Transcribe sin ningún cambio el tramo del texto sobre las vacunas y las células fetales que va desde "Afortunadamente, en nuestro" hasta "100% de inmunidad.", ambos incluidos.

_TEXTO EXTRAÍDO_:
****************************************

Cuando comenzaron a sonar las primeras investigaciones relacionadas con las vacunas, la Iglesia Católica y otras religiones manifestaron un prurito similar, dada su postura ante el aborto, aunque luego se permitió su utilización a regañadientes apelando al bien común ante el peligro que implica una pandemia, más allá de que algunos reservorios conservadores religiosos y no confesionales sigan replicando la objeción, la que, por otro lado, es errónea.
Una primera cuestión que explican los expertos en materia de medicamentos es que casi todos (si no todos) los fármacos han utilizado en algún momento de su investigación células madre fetales. Vacunas como las de la rubéola, el sarampión, la hepatitis A, la poliomielitis y la varicela, entre otras, se elaboran utilizando estas células desde hace años. Otro tanto puede decirse de muchos otros productos, como algunos cosméticos, por ejemplo.
La mayoría de estas posturas parten de la concepción errónea de que se “crían” fetos con el objeto de tomar sus células, para luego desecharlos. Los genetistas, bioquímicos, biólogos y otros profesionales explican que ello no es así, sino que se valen de lo que se denomina líneas celulares, que no son otra cosa sino la derivación (copia de la copia de la copia…) de un tejido original tomado hace mucho tiempo de un aborto espontáneo o legal, que, en condiciones controladas, permite una replicación casi infinita.
En esos cultivos se introduce el virus y se lo estudia antes de aplicar el procedimiento con voluntarios humanos, minimizando el riesgo. Un dato muy importante es que ninguna de las vacunas contiene tejido humano ni se inocula célula alguna con similar origen.
Afortunadamente, en nuestro país la resistencia a la inoculación es escasa, dado el calendario de vacunación establecido hace décadas, uno de los más completos del mundo. De todas maneras, la existencia de reservorios de no vacunados implica riesgo para la población, porque no hay vacuna que dé el 100% de inmunidad.

****************************************

_DATOS ALMACENADOS_:
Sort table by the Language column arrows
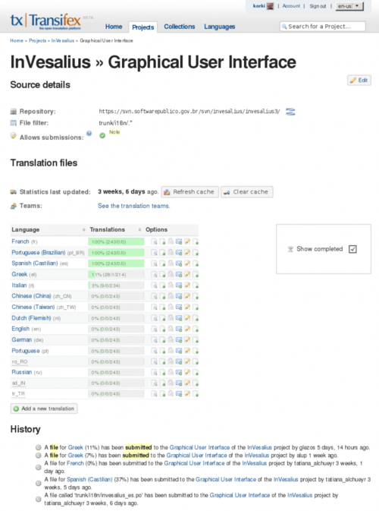The width and height of the screenshot is (379, 511). [83, 230]
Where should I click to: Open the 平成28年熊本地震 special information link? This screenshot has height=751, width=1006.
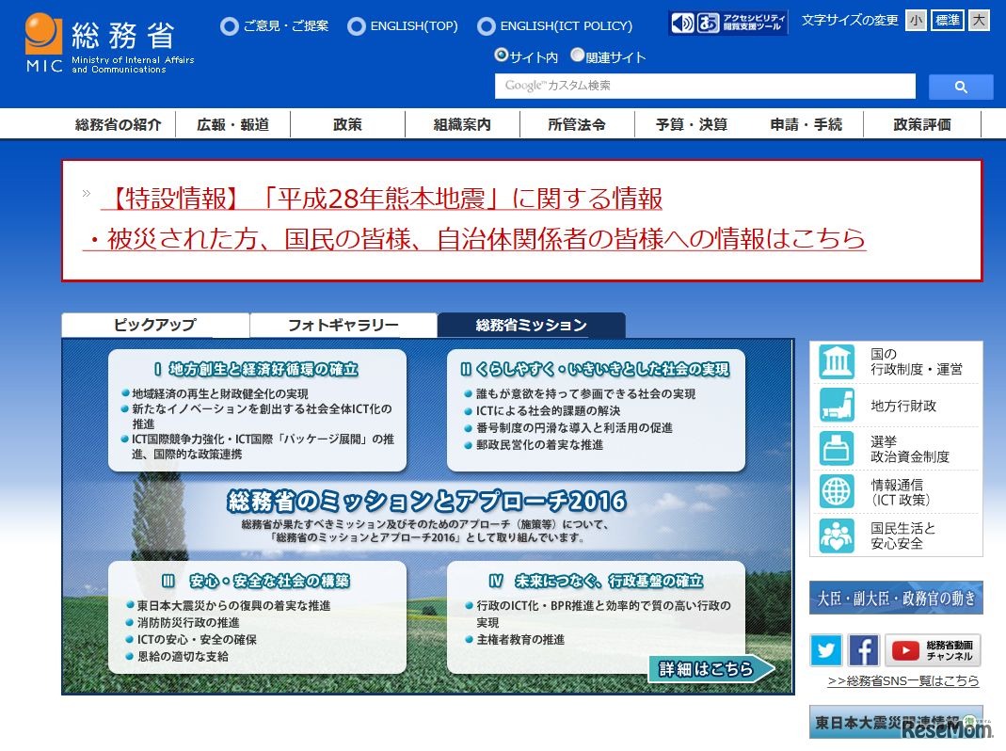[378, 199]
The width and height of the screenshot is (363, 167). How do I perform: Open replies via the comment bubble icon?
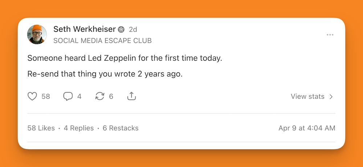(68, 96)
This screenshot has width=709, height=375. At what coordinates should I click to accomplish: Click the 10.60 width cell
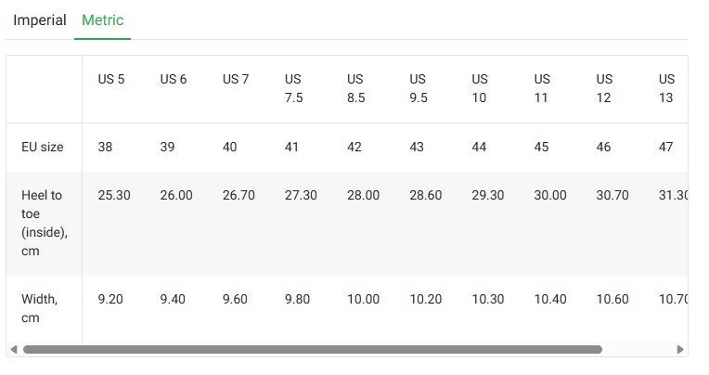(x=612, y=299)
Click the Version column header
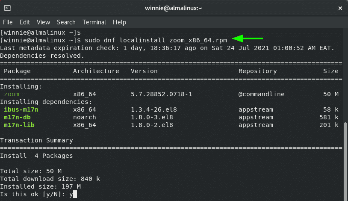The width and height of the screenshot is (348, 201). point(144,71)
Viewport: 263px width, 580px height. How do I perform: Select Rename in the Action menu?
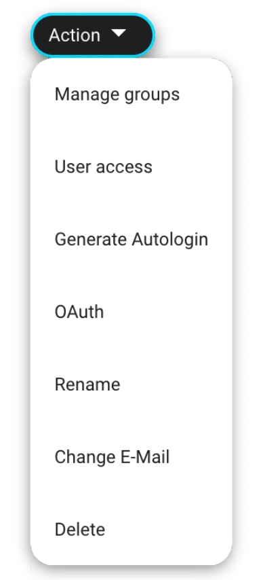click(132, 384)
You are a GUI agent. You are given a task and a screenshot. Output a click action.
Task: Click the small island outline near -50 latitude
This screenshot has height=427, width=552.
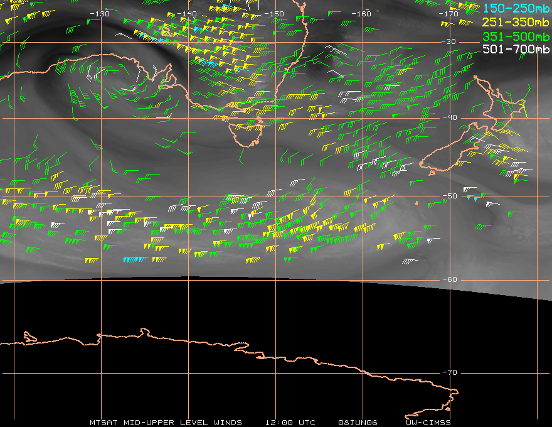(417, 203)
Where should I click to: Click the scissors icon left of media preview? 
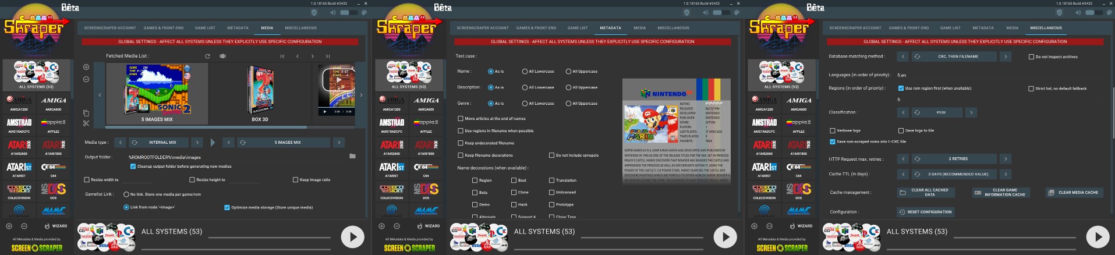click(x=86, y=123)
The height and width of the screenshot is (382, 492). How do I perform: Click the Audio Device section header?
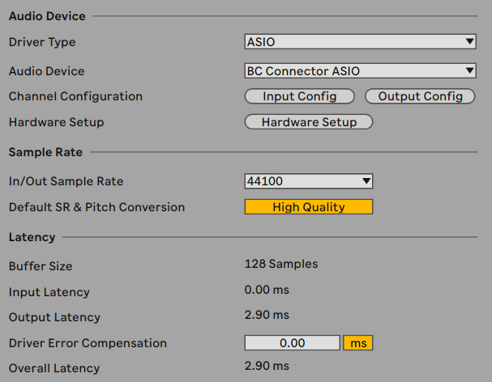click(x=47, y=16)
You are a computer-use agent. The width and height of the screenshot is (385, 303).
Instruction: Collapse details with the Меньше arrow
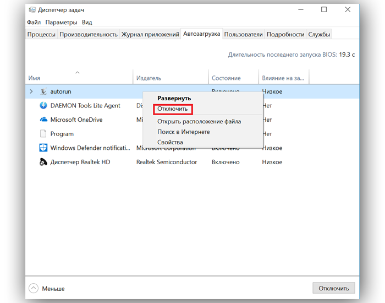pyautogui.click(x=34, y=288)
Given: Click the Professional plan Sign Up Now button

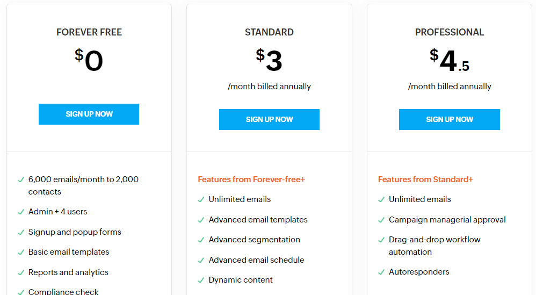Looking at the screenshot, I should point(450,120).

****************************************

_RESPUESTA SOLICITADA_:
Afortunadamente, en nuestro país la resistencia a la inoculación es escasa, dado el calendario de vacunación establecido hace décadas, uno de los más completos del mundo. De todas maneras, la existencia de reservorios de no vacunados implica riesgo para la población, porque no hay vacuna que dé el 100% de inmunidad.